In fact, this type of query can be expressed in ANSI SQL, though it does require a subquery:
SELECT s.*
FROM Skill AS s
WHERE NOT EXISTS
( SELECT *
FROM JobSkill AS j
WHERE s.skill = j.skill )
The [NOT] MEMBER OF operator is similar to the include operator of OCL. Consider the following finder method on the JobLocalHome interface:
Collection findJobsRequiringSkill(SkillLocal skill);
The EJB QL query for this would be
SELECT OBJECT(j) FROM Job AS j WHERE ?1 MEMBER OF j.skills
Again, this can be expressed in ANSI SQL, but only using a subquery:
SELECT j.*
FROM Job AS j
WHERE EXISTS
( SELECT *
FROM JobSkill AS s
WHERE j.customer = s.customer
AND j.ref = s.ref
AND s.skill = ?1 )
Further Notes
You may have heard of the “OO/relational impedance mismatch.” This is that to deal with objects, each must be instantiated and then a message sent to it. On the other hand, relational theory deals with sets of elements sharing some common attribute; to identify these elements without instantiating them effectively breaks encapsulation.
EJB QL does a pretty reasonable job of reconciling these concerns. By allowing queries to be expressed in a set-oriented syntax, the EJB container can easily map these to ANSI SQL when the persistent data store is an RDBMS. On the other hand, the generated implementations of finder methods return only objects or Collections of objects.

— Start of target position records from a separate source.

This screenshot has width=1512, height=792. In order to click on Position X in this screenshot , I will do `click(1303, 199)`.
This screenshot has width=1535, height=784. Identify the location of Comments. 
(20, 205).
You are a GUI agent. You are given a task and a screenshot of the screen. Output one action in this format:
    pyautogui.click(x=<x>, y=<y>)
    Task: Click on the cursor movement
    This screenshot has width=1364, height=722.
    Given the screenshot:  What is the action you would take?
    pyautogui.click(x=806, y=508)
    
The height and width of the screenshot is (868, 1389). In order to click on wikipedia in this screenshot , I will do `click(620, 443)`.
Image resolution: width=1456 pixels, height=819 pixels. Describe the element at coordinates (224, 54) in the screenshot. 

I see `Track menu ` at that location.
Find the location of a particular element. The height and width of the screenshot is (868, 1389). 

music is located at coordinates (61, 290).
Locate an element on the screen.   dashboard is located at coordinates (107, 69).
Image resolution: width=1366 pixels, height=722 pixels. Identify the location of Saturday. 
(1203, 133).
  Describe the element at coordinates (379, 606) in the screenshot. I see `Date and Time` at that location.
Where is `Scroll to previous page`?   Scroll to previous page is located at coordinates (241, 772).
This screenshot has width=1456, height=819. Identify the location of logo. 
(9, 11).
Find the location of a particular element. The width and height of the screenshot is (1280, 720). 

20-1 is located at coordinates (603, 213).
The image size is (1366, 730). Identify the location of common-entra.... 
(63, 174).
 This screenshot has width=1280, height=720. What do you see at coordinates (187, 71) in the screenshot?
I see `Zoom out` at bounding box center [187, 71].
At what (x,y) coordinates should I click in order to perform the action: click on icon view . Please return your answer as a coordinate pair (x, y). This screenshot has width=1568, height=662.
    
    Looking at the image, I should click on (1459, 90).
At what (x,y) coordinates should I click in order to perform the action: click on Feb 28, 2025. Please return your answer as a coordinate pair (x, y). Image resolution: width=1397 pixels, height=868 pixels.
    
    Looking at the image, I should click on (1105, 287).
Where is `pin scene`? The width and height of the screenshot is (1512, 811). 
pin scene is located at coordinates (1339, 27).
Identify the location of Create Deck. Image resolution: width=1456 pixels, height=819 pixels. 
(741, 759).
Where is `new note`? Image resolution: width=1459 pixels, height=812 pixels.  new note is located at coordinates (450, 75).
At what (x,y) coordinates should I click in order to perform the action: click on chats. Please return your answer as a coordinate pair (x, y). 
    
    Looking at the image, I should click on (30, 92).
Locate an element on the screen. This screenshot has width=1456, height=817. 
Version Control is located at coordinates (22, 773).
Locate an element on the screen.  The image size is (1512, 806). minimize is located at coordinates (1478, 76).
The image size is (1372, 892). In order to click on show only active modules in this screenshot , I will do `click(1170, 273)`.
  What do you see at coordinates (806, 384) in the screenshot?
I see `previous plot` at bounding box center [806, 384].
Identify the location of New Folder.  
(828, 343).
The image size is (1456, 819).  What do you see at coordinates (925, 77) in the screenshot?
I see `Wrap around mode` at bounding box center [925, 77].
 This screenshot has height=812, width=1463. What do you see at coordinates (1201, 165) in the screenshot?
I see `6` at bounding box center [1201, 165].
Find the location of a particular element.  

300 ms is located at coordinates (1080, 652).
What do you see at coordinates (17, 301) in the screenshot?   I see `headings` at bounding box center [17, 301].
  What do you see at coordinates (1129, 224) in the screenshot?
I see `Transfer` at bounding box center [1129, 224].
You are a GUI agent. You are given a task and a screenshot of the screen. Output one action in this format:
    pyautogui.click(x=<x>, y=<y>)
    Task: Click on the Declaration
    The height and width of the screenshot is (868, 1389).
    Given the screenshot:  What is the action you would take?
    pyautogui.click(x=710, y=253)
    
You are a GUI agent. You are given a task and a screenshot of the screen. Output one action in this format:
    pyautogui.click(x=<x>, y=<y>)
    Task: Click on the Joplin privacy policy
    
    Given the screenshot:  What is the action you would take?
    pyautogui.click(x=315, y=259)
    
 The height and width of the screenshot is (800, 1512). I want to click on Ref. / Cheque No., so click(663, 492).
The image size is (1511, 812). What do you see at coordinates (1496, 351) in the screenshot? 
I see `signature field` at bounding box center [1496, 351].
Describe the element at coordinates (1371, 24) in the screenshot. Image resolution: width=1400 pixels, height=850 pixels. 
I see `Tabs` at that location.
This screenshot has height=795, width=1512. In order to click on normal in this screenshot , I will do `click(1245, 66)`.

Nevertheless, EJB QL does have some limitations. For example, when constructing an EJB QL query, only declared relationships between beans can be followed. It is not possible to join arbitrary fields together (as it is in ANSI SQL). For example, those Customers who are also Applicants could not be identified using a condition such as Applicant.name = Customer.name.
There are a number of other cases where EJB QL is not (yet) as powerful as ANSI SQL. For example, EJB QL does not support grouping and aggregating, ordering, subqueries, and unions. Expect these features to be added as EJB QL matures. Also, even though EJB QL does not directly support subqueries, one might not be needed anyway thanks to the IS [NOT] EMPTY and [NOT] MEMBER OF operators.